ECLI:NL:RBDHA:2018:4843
Rechtbank Den Haag
- Eerste aanleg - enkelvoudig
- Rechtspraak.nl
Niet-ontvankelijkheid van beroep inzake urgentieverklaring voor woningtoewijzing
In deze zaak heeft de Rechtbank Den Haag op 16 april 2018 uitspraak gedaan in een bestuursrechtelijke procedure tussen een eiser en het college van burgemeester en wethouders van Krimpenerwaard. De eiser had op 14 april 2017 een urgentieverklaring aangevraagd, maar deze aanvraag werd op 24 april 2017 afgewezen. Het bezwaar van de eiser tegen deze afwijzing werd op 12 oktober 2017 ongegrond verklaard, waarna de eiser beroep instelde. Tijdens de zitting op 9 april 2018 werd de eiser bijgestaan door een waarnemer van zijn gemachtigde.

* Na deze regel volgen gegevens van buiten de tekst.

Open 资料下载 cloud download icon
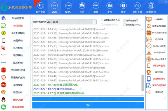pos(137,6)
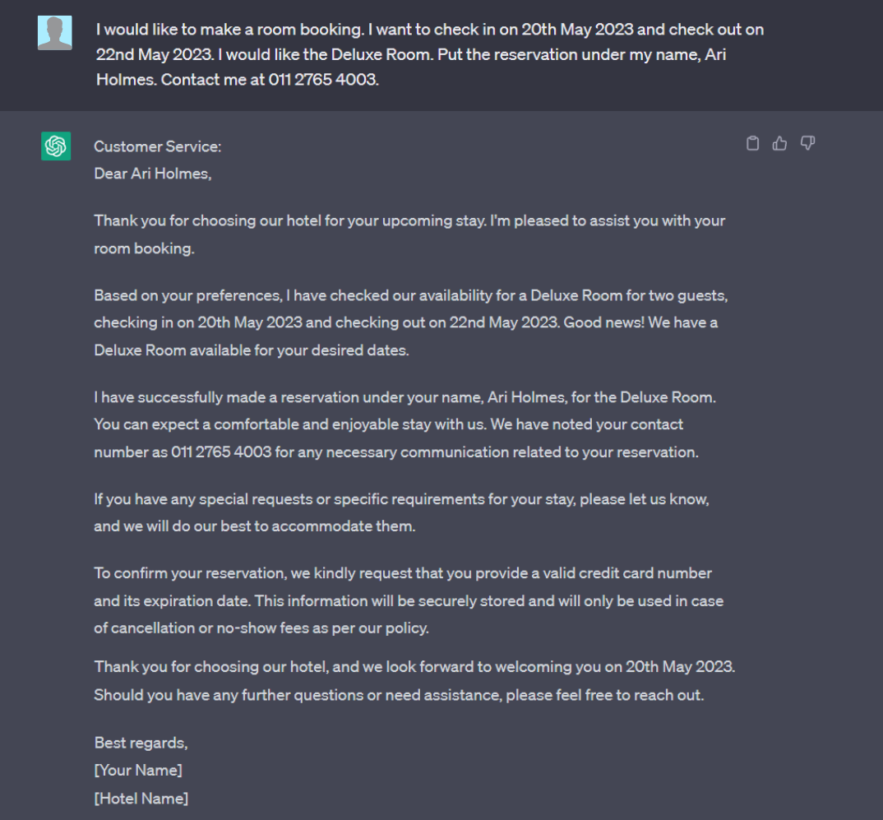Click the "[Your Name]" placeholder text
Image resolution: width=883 pixels, height=820 pixels.
coord(138,771)
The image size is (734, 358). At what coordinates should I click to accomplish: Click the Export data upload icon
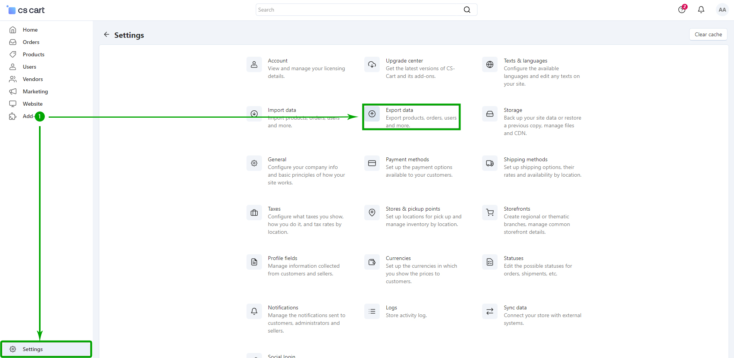pyautogui.click(x=372, y=114)
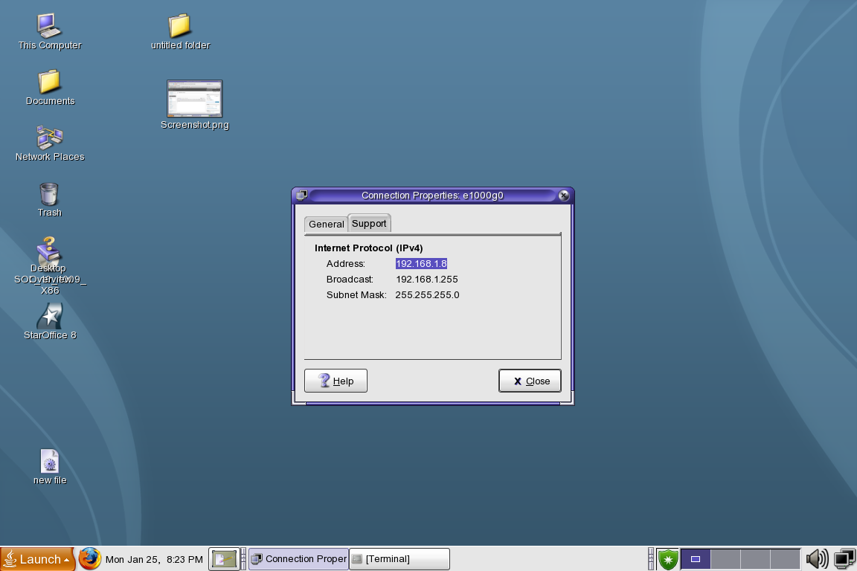This screenshot has height=571, width=857.
Task: Click the Firefox icon in the panel
Action: pos(90,558)

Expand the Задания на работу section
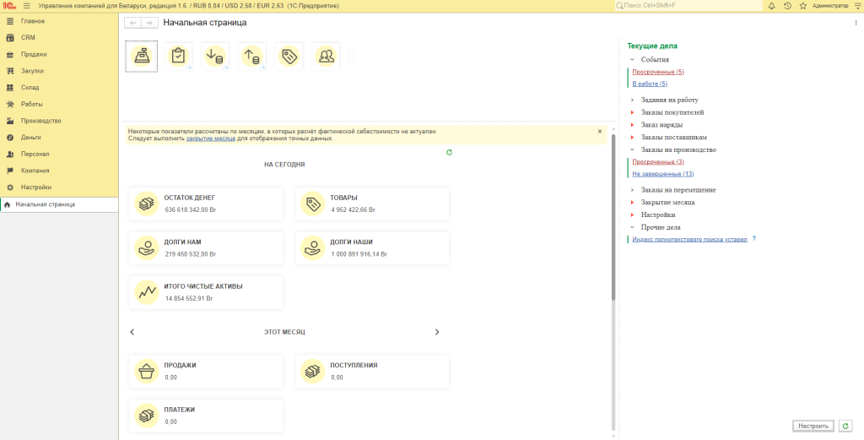click(632, 100)
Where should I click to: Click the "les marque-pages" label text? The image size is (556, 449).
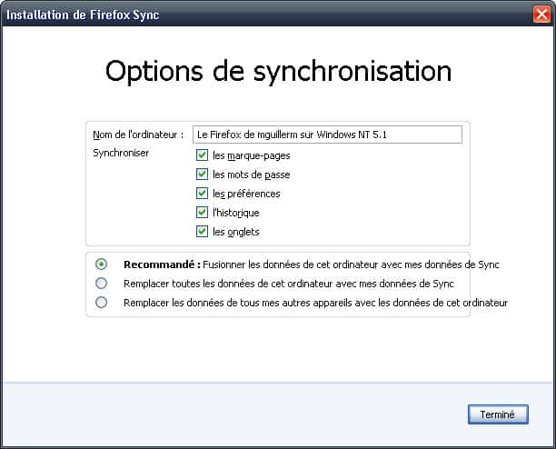252,155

De rechtbank heeft overwogen dat de eiser niet aannemelijk heeft gemaakt dat de woning waarin hij verbleef, hem ziek heeft gemaakt of dat deze ongeschikt was vanwege zijn fysieke en psychische problemen. De rechtbank concludeerde dat de eiser geen procesbelang meer had bij een inhoudelijke beoordeling van zijn beroep, omdat hij inmiddels vervangende woonruimte had gevonden. De rechtbank oordeelde dat de urgentieverklaring bedoeld is voor woningzoekenden die voorrang nodig hebben, en dat de situatie van de eiser was veranderd door het accepteren van een andere woning.
Uiteindelijk verklaarde de rechtbank het beroep van de eiser niet-ontvankelijk en gaf aan dat er geen aanleiding was voor een proceskostenveroordeling. De uitspraak werd openbaar uitgesproken en partijen werden geïnformeerd over de mogelijkheid om binnen zes weken hoger beroep in te stellen bij de Afdeling bestuursrechtspraak van de Raad van State.